Tax remains a key element of their strategy. While many question the profitability of providing day to day tax advice, Baeza is confident that it will bring wider benefits to the firm: “If we increase the amount of advisory work that gets us in front of clients and helps us win other transactional work.”

Most recently, as client needs have become increasingly industry specific, they have developed a finance practice and increased their litigation/arbitration, public law and energy sector know-how and anticipate growth in these areas. Going forward, they believe that the real estate sector offers great potential as well.

They may yet develop their insolvency capability, which, suggests Hendel “is complementary to our other practices and, as with litigation /arbitration, is countercyclical which is a benefit too.”

 For now, the firm is content to retain its position as the markets elite specialists, rather than develop many more practice areas and any other offices.
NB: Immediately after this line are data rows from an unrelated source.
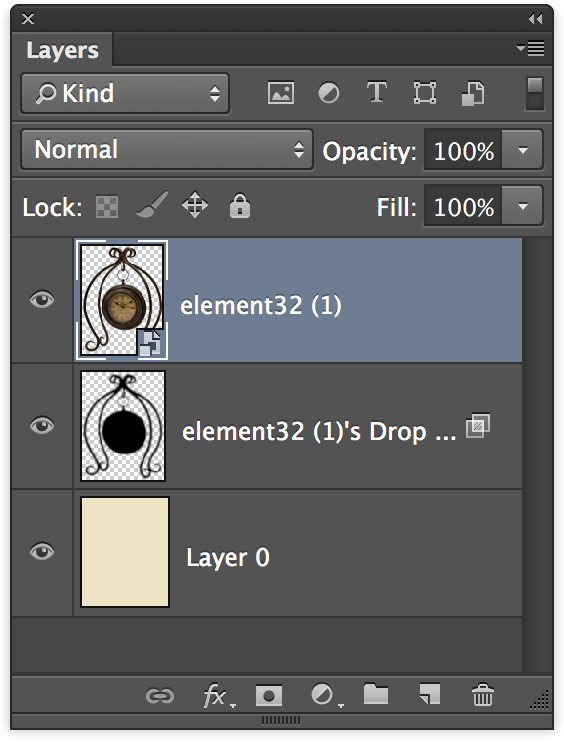
Task: Open the Fill slider dropdown arrow
Action: click(523, 206)
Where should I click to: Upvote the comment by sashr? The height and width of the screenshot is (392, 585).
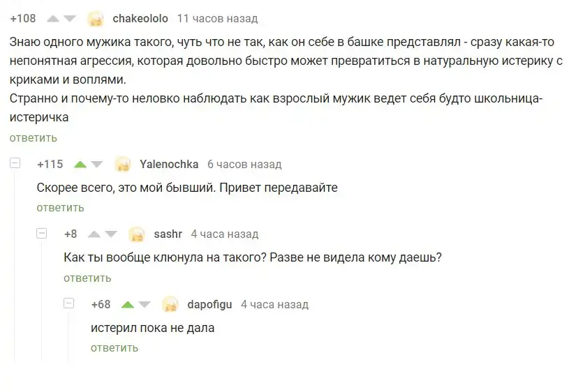tap(94, 234)
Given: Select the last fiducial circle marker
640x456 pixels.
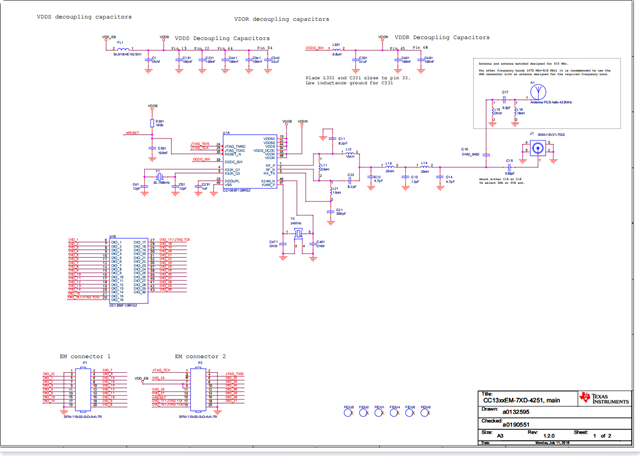Looking at the screenshot, I should [425, 413].
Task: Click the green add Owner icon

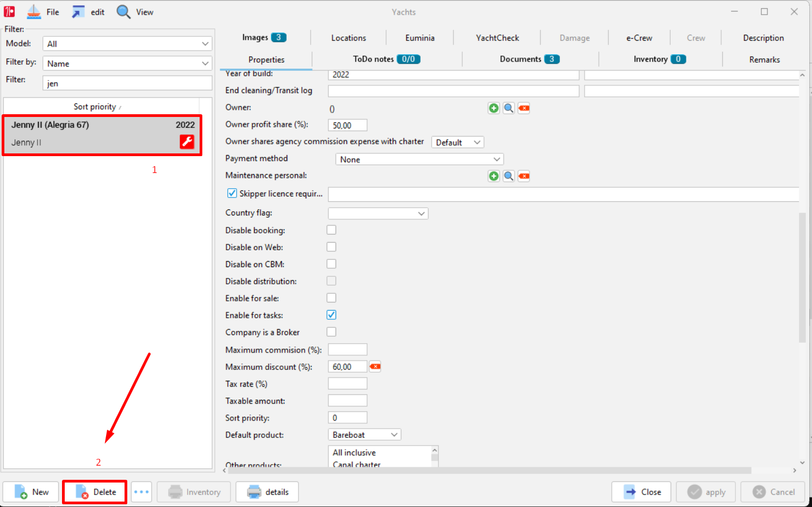Action: [x=493, y=108]
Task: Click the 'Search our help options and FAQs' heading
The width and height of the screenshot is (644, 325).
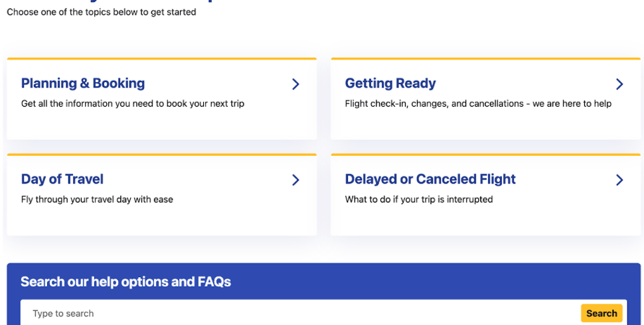Action: tap(125, 282)
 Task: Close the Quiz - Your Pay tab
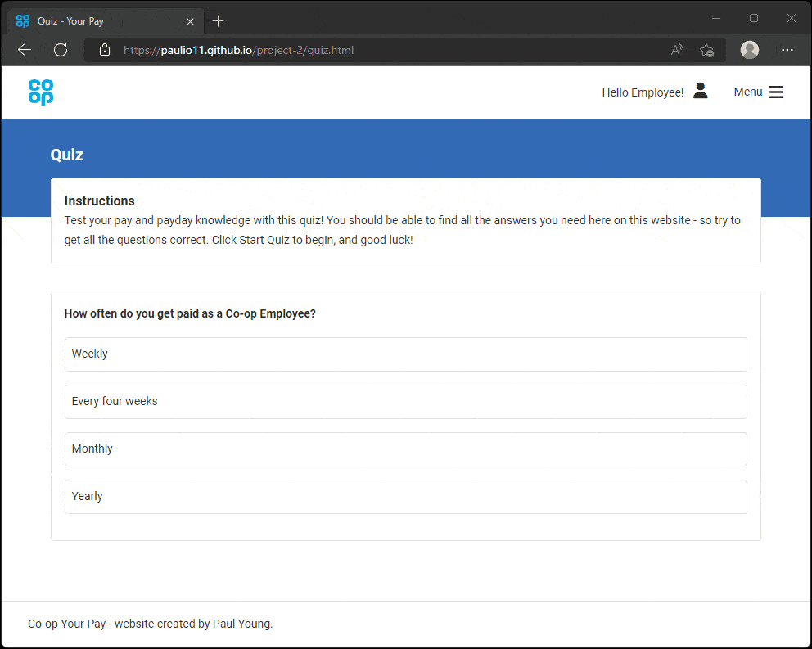(x=191, y=21)
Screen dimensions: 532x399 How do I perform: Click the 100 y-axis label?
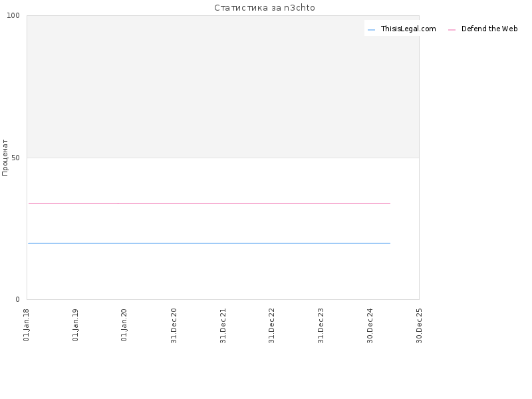13,15
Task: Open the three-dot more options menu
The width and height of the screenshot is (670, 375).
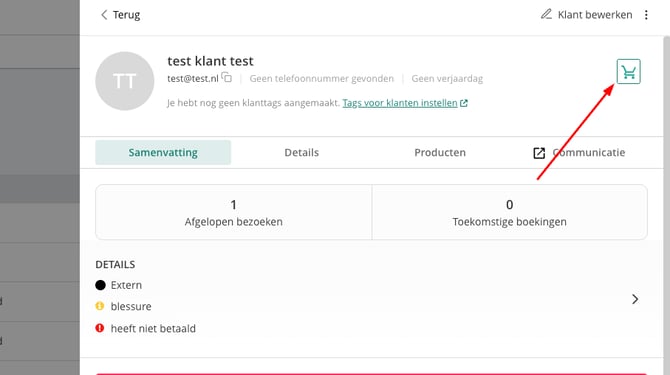Action: pos(646,15)
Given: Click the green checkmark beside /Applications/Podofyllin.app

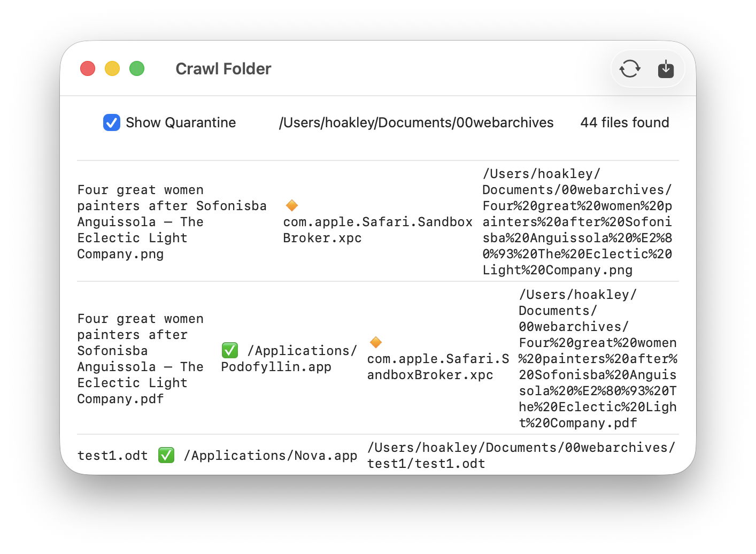Looking at the screenshot, I should click(x=230, y=350).
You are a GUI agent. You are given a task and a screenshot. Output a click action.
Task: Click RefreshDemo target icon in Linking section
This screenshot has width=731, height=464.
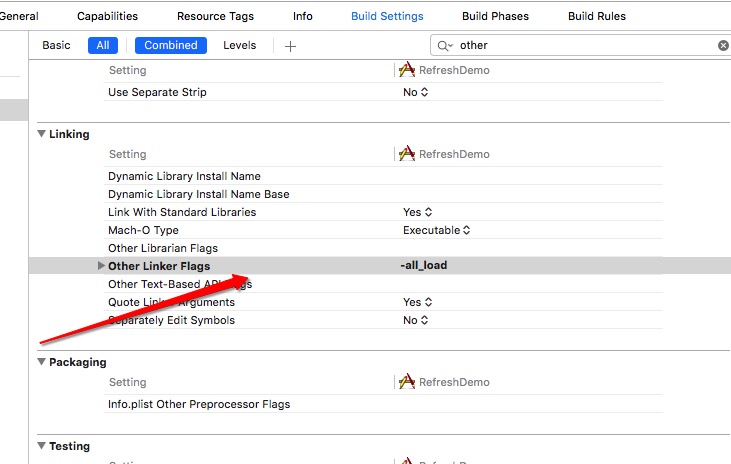coord(407,154)
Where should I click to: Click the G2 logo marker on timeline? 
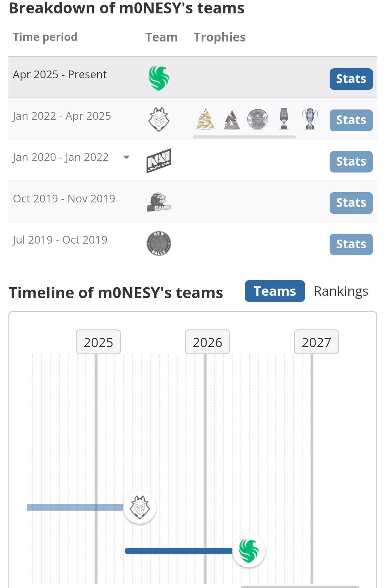click(140, 507)
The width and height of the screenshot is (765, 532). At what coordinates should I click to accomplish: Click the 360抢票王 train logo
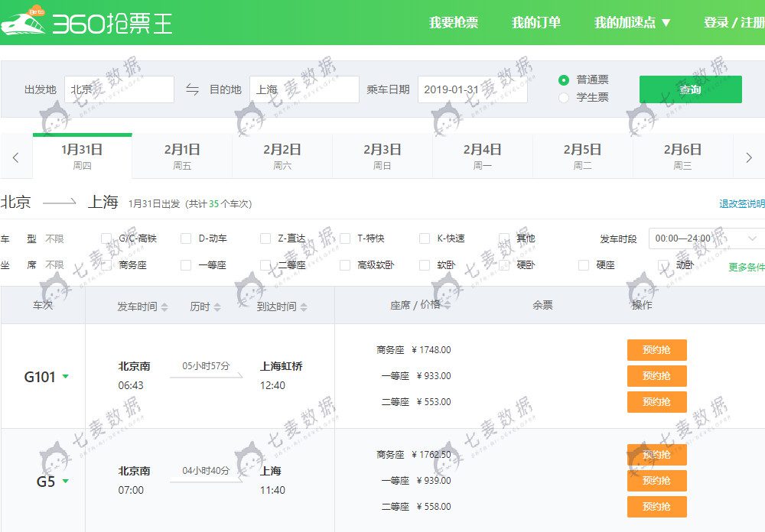click(86, 22)
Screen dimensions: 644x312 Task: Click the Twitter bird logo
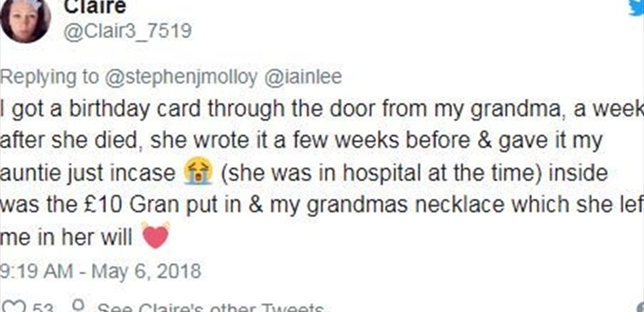click(637, 7)
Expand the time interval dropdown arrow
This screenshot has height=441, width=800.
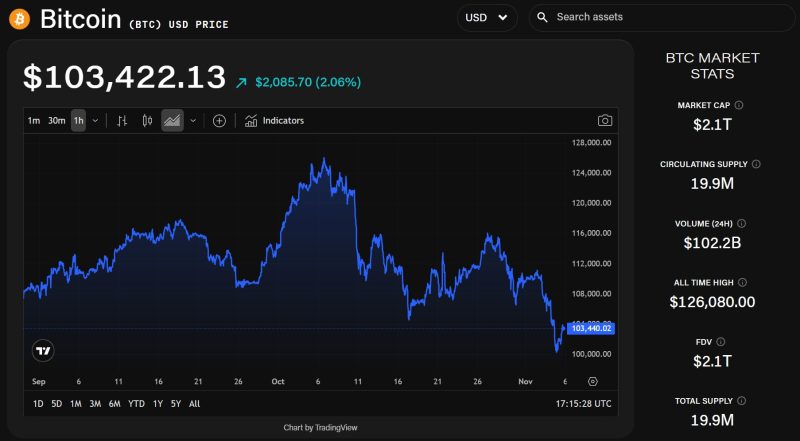pyautogui.click(x=95, y=121)
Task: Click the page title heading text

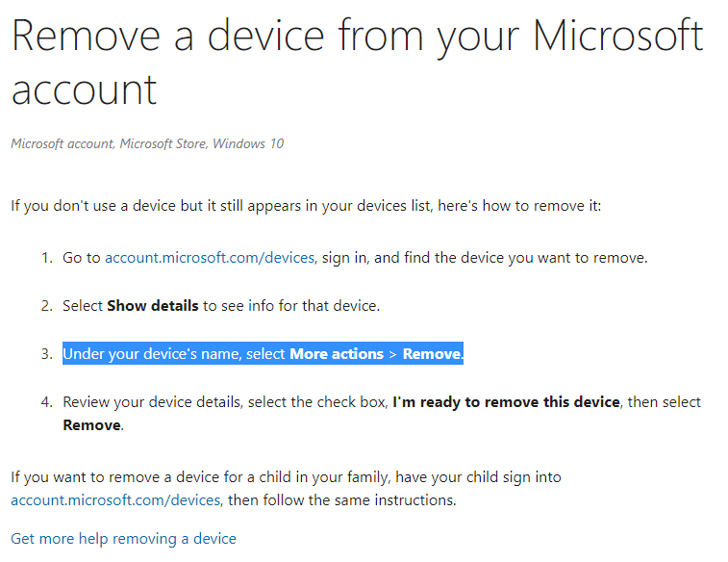Action: (x=357, y=63)
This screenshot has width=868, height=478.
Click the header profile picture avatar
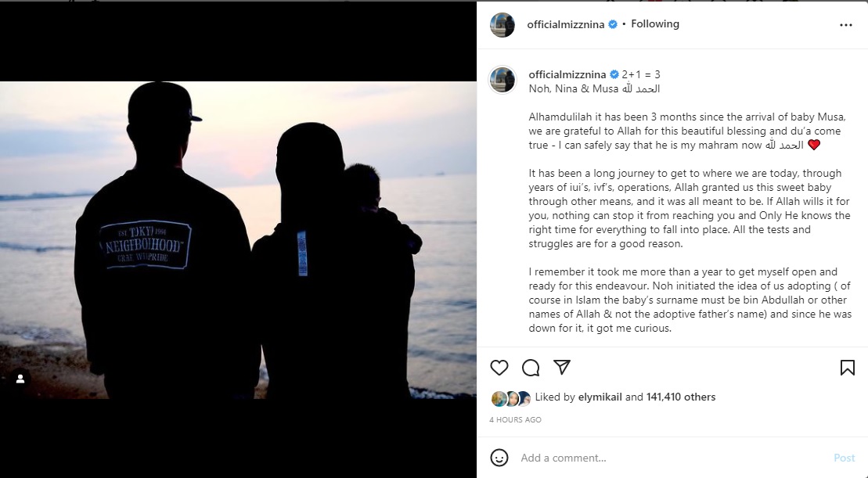502,25
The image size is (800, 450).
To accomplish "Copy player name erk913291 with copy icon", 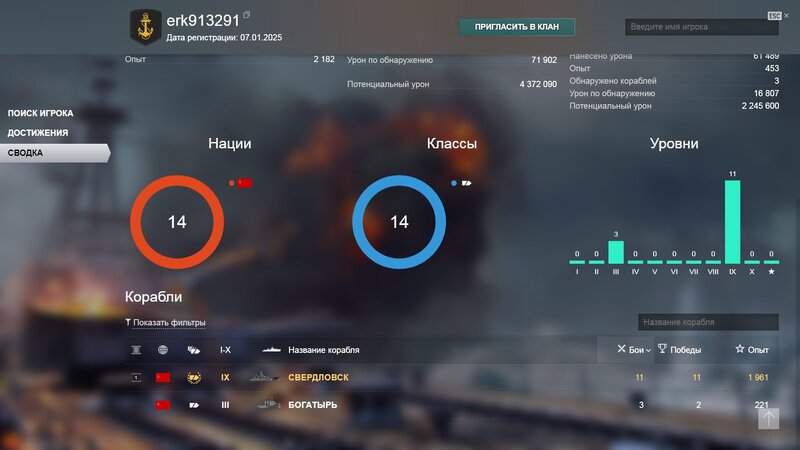I will click(x=247, y=16).
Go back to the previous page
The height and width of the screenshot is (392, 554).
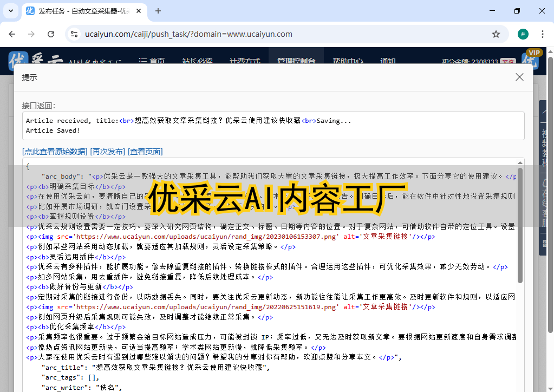[12, 34]
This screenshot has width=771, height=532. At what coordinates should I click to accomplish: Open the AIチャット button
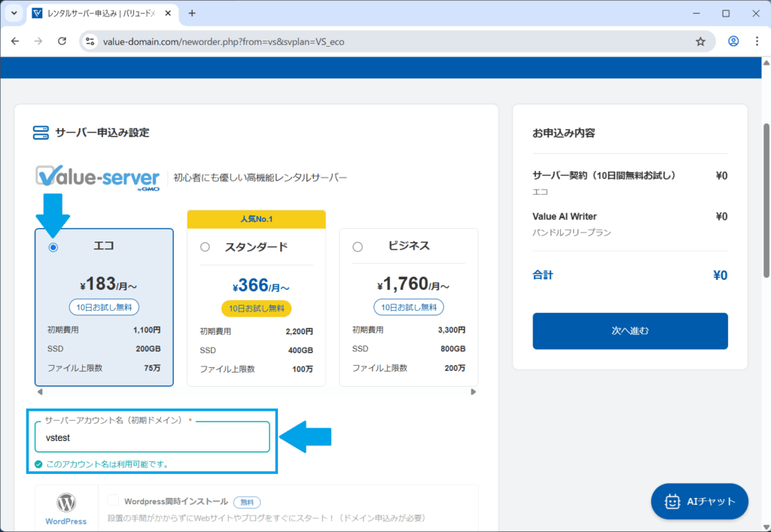pos(699,501)
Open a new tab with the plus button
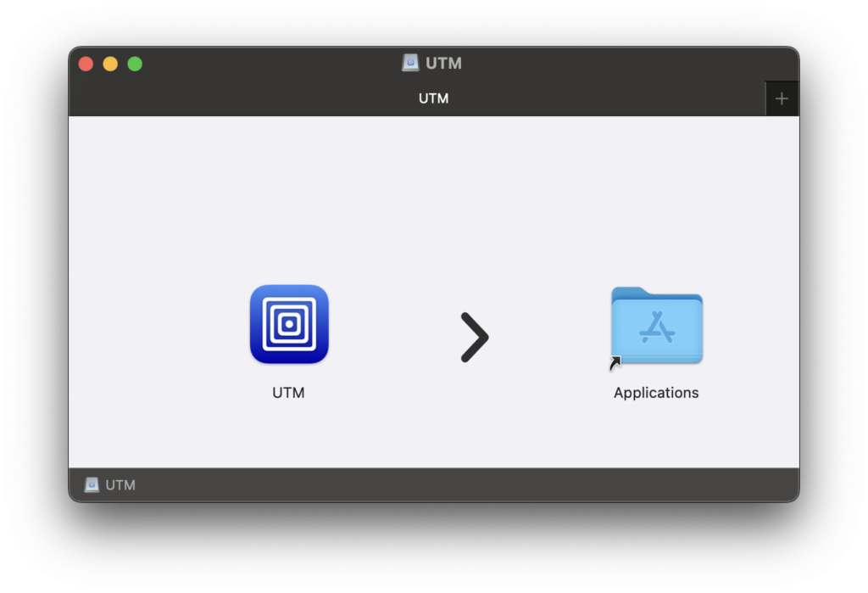Viewport: 868px width, 593px height. (x=782, y=98)
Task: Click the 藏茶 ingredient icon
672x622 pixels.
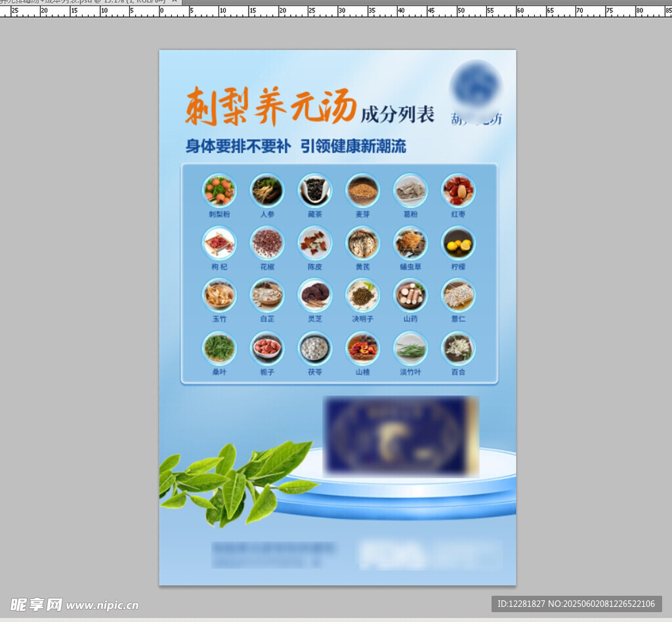Action: tap(315, 190)

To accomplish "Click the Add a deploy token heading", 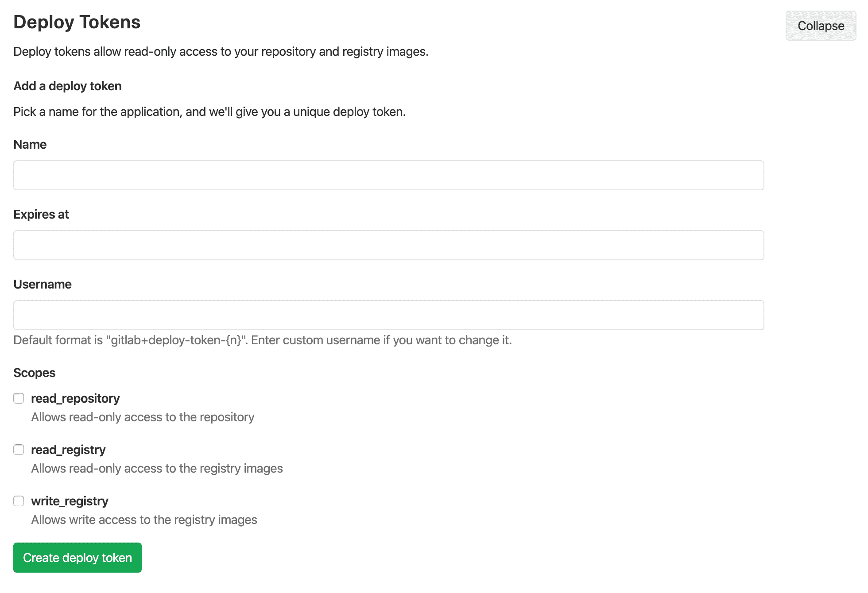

Their competitors admit that the business conditions for the corporate boutique in Spain have rarely been better.

Araoz says: “We want to be the top corporate boutique, extremely hard working and extremely focused.” They believe the lessons for other law firms competing in this area are to emphasize personal relationships and keep costs down.

The firm may have a different strategy from their competitors in 2007, and there is no sign of that changing as the market remains busy for the moment.

Pedro Rueda

Their private equity practice remains a key strength. “Every day the current private equity houses in Spain are more active and still more are coming to open,” says Aldavero. “There is a huge amount of money in the market.”

 “All ships rise on a rising tide” warns Hendel, sounding a possible note of caution. He questions whether the incredible growth at the top end of the Spanish legal market throughout the firm’s history is sustainable.

“The prospects for 2007 look extremely bright, but one day the curve will invert and then and only then will it really be possible to distinguish those firms with sound strategy and solid management from those without,” he says.

“That will be our test,” he says, “I am confident that we will pass”.